After a spirited torch relay ignited pride in every corner of the country, the Olympic Games began and quickly galvanized the nation.

Flags were everywhere. The country's national symbol hung from windows and was worn on nearly everyone's clothing.

Fervent crowds cheered every victory by the host nation.

But enough about the 1936 Berlin Olympics

...for the most part, the most underappreciated soul at these Olympics was an American or a European on the medals stand.

Yes, every host nation cheers lustily for its native Olympians. But never in my experience to the extent that we saw here, where the rest of the world's athletes were little more than drink coasters at the party.

South Korean Kim Yu-Na's dazzling gold-medal performance in women's figure skating, for example, was overwhelmed here by the attention given to Quebec's Joannie Rochette, whose mother tragically died.

...Team Canada hockey jerseys became the uniform of the streets. Maple leafs were either hanging or on clothing everywhere.

One thing I never saw: a simple flag or shirt with the five Olympic rings. Not anywhere. After 15 Olympics, that was a first.

I didn't attend the '36 Olympics, but I've seen the pictures. Swastikas everywhere.

...An Olympic host is supposed to welcome the world. This one was too busy being (their word) "patriotic."

"Now you know us, eh?" chief organizer Furlong said.

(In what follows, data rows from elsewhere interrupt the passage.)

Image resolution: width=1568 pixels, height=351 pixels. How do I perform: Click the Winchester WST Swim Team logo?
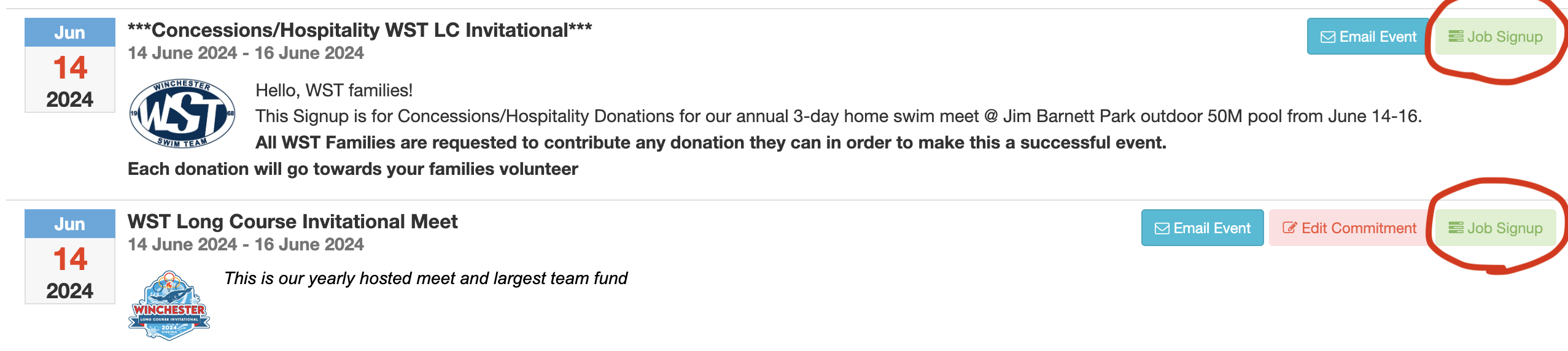[182, 114]
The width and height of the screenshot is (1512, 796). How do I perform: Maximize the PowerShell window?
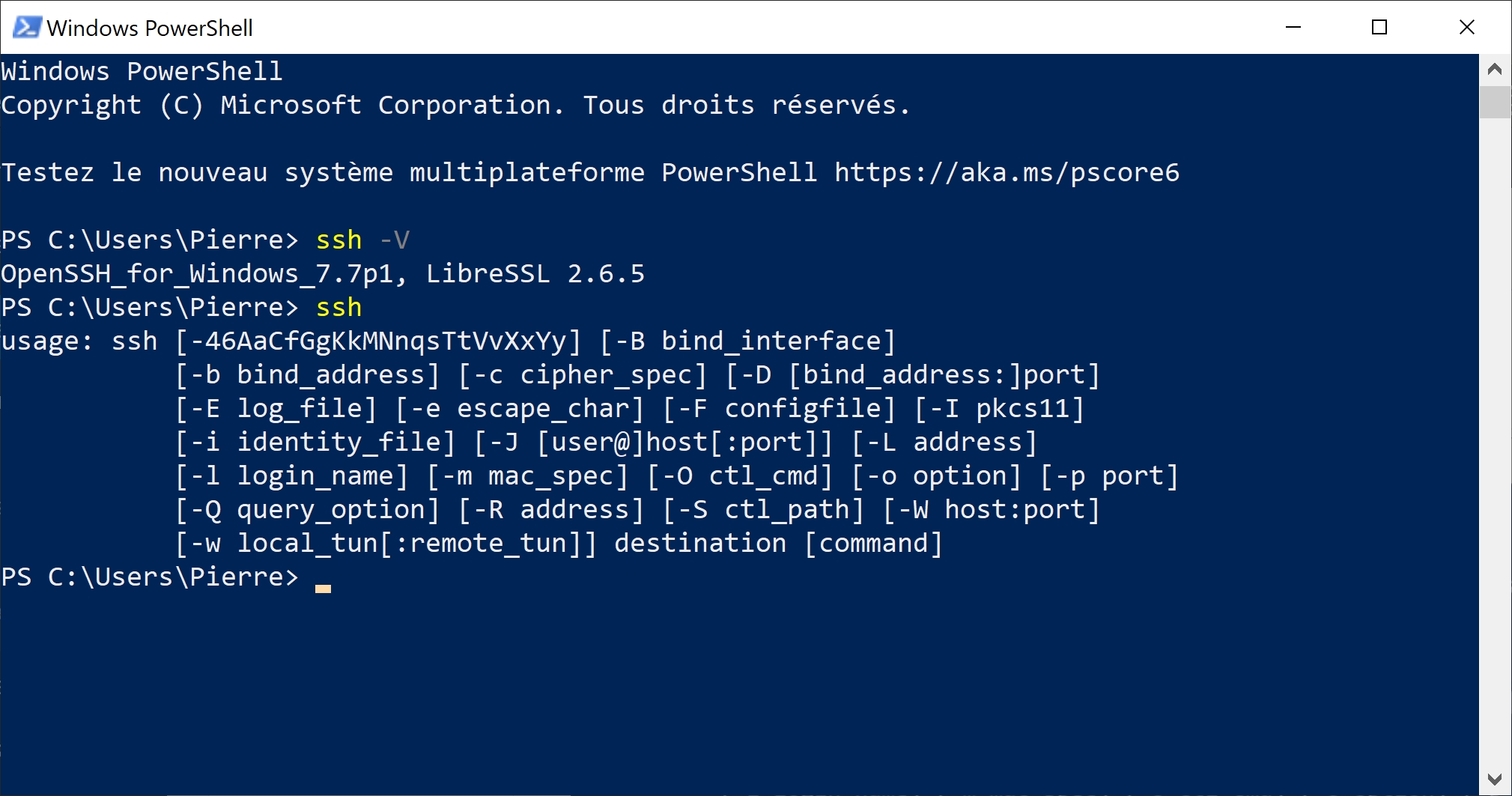1379,28
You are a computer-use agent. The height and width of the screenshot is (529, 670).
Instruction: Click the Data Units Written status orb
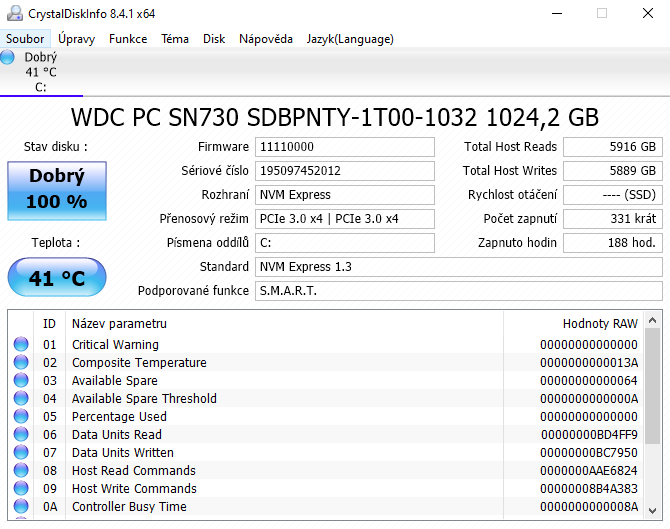click(21, 453)
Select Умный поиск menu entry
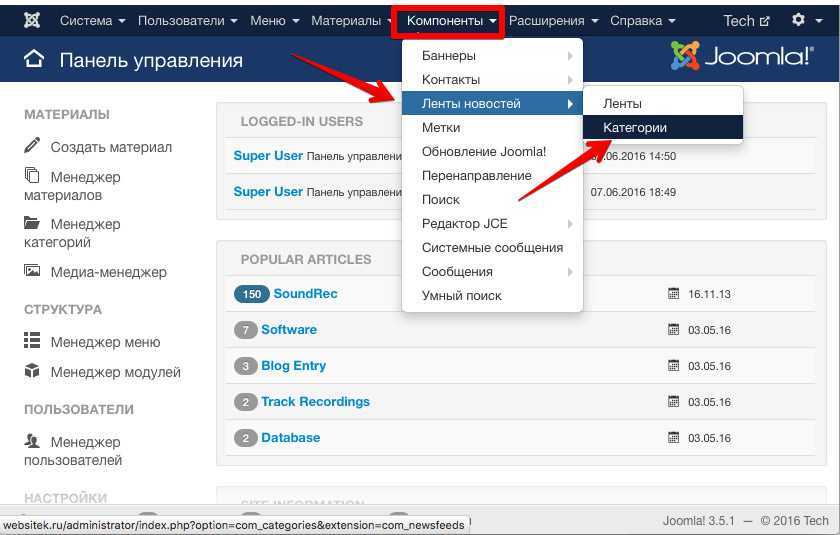840x535 pixels. click(462, 295)
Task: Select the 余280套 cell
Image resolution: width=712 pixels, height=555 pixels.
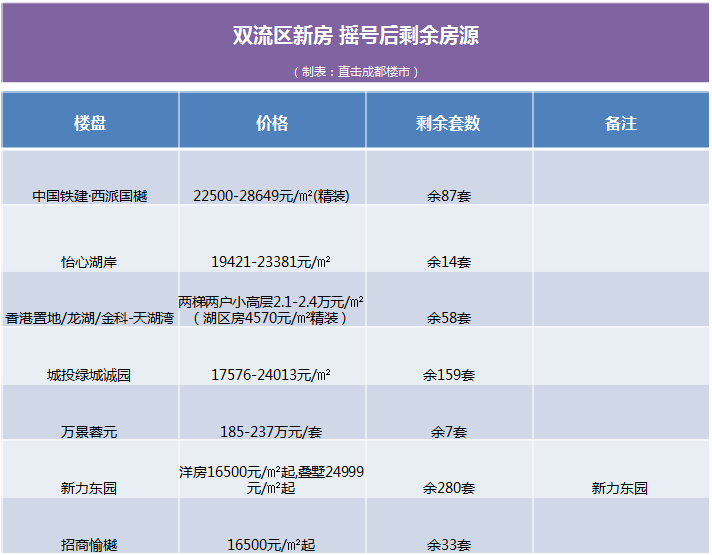Action: [x=448, y=489]
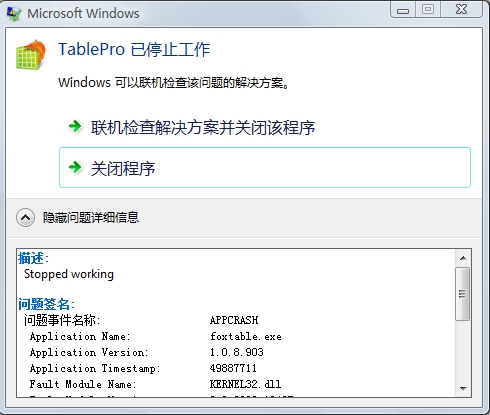Click the green arrow beside 关闭程序

75,167
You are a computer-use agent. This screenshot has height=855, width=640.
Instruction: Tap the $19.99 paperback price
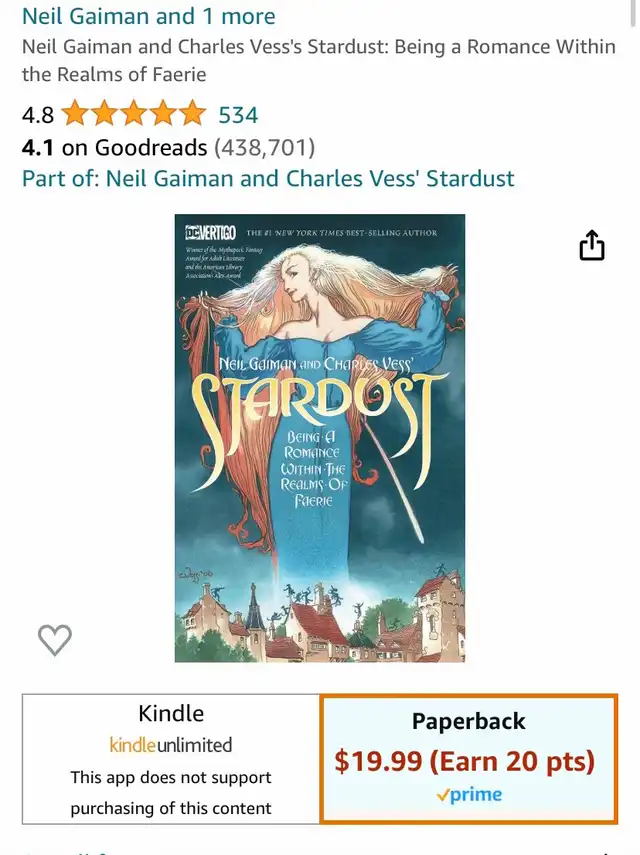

We thought we did two weeks ago. Now, I'm wondering if Canadians can even recognize themselves.

Nice party. But so 1936.

Cute references coming from a hack from the first Western country to illegally attack and conquer another nation since the Soviets took Czechoslovakia. Typical fucking American bullshit. Typical fucking American.

By the way, this Hitler guy. Isn't he the one who lied his ass off to find an excuse to invade another country? Hmm.